§ **DOCUMENT PASSAGE**:
Fig. 3. (A) AGID: Ag: antigen, C+: positive control. Holstein #80, #242 and #401 BLV-positive (precipitation line). (B) Agarose gel electrophoresis. Lane 1: 100-bp marker, lanes 3 (#80), 5 (#242) and 13 (#401): amplification of a 444-bp fragment corresponding to BLV. Lanes 10, 11, and 12: negative controls.

Studies conducted in tabanids have shown that interruption of the feeding is important for efficient mechanical transmission of BLV. It has been estimated that around 10% of tabanids successfully feed to repletion during their initial attempt of feeding on cattle. If feeding is interrupted, tabanids return to the same or a nearby host within seconds (Mullens, 2002). Thus, another possible explanation of the negative result in six animals could be the fact that the flies present in these inocula been feeding for more than 1 h before the horn flies were captured. Studies in sheep have shown that when the stable fly mouthparts were removed 1 h or more after feeding from blood from a BLV-positive cow, the mouthparts inoculated were not infected (Buxton et al., 1985). Regrettably, we were not able to verify by PCR all the inocula to determine the presence of the provirus in the genome of white cells because these inocula should be prepared and inoculated as soon as possible to avoid white cell death.

§ **ASSIGNMENT**: Rewrite the paragraph of the BLV study passage that begins "Studies conducted in tabanids" as a short bulleted list, keeping its main facts.

§ **EXTRACTED RECORDS**:
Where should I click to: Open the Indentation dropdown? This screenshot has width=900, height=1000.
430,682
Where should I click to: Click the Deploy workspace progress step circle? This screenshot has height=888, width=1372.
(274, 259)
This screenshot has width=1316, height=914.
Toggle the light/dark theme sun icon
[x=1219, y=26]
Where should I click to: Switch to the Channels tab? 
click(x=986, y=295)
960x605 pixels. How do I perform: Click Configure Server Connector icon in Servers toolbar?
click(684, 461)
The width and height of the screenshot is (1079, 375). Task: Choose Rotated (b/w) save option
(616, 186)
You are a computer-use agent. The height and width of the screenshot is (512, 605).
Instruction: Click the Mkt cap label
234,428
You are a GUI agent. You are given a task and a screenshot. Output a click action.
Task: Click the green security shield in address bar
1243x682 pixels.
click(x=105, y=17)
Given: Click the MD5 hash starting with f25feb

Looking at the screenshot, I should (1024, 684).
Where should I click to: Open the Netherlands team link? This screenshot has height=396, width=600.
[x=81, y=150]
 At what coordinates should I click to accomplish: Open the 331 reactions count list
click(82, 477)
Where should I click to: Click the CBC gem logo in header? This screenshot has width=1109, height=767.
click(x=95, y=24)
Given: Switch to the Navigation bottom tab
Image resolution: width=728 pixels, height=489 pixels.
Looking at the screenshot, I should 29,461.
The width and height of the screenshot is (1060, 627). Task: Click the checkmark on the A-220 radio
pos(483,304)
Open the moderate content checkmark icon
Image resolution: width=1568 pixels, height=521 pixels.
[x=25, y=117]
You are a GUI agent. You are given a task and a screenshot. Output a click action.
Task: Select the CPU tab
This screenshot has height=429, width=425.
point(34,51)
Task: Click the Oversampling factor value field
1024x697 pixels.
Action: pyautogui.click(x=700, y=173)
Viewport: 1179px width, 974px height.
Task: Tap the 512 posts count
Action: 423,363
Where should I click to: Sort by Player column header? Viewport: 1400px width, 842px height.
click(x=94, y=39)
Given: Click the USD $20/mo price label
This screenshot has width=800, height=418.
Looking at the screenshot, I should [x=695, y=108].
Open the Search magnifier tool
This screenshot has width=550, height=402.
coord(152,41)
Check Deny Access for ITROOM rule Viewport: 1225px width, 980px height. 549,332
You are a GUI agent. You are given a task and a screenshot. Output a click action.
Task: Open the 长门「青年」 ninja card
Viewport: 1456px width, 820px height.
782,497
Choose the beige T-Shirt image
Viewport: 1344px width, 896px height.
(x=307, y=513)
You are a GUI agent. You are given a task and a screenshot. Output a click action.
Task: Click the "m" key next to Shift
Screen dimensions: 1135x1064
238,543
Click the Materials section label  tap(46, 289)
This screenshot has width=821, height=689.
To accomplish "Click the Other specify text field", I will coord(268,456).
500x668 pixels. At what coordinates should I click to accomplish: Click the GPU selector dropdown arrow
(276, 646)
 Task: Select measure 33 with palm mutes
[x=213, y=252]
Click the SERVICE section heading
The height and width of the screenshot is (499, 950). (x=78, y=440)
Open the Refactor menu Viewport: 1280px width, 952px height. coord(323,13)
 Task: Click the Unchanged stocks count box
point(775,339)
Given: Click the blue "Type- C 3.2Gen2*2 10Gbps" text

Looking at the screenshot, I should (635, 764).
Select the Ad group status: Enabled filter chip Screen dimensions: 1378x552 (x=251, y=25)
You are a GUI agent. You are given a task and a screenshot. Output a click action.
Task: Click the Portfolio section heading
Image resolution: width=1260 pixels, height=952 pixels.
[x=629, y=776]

§ **SOLUTION TO THE PROBLEM**:
- Interrupted feeding is important for efficient mechanical transmission of BLV by tabanids.
- About 10% of tabanids feed to repletion on their first attempt on cattle. If interrupted, they return to the same or a nearby host within seconds (Mullens, 2002).
- The negative result in six animals might be explained by the flies in these inocula having fed for more than 1 h before the horn flies were captured.
- In sheep, stable fly mouthparts removed 1 h or more after feeding on blood from a BLV-positive cow were not infected when inoculated (Buxton et al., 1985).
- Not all inocula could be checked by PCR for provirus in white cells, because they had to be prepared and inoculated as soon as possible to avoid white cell death.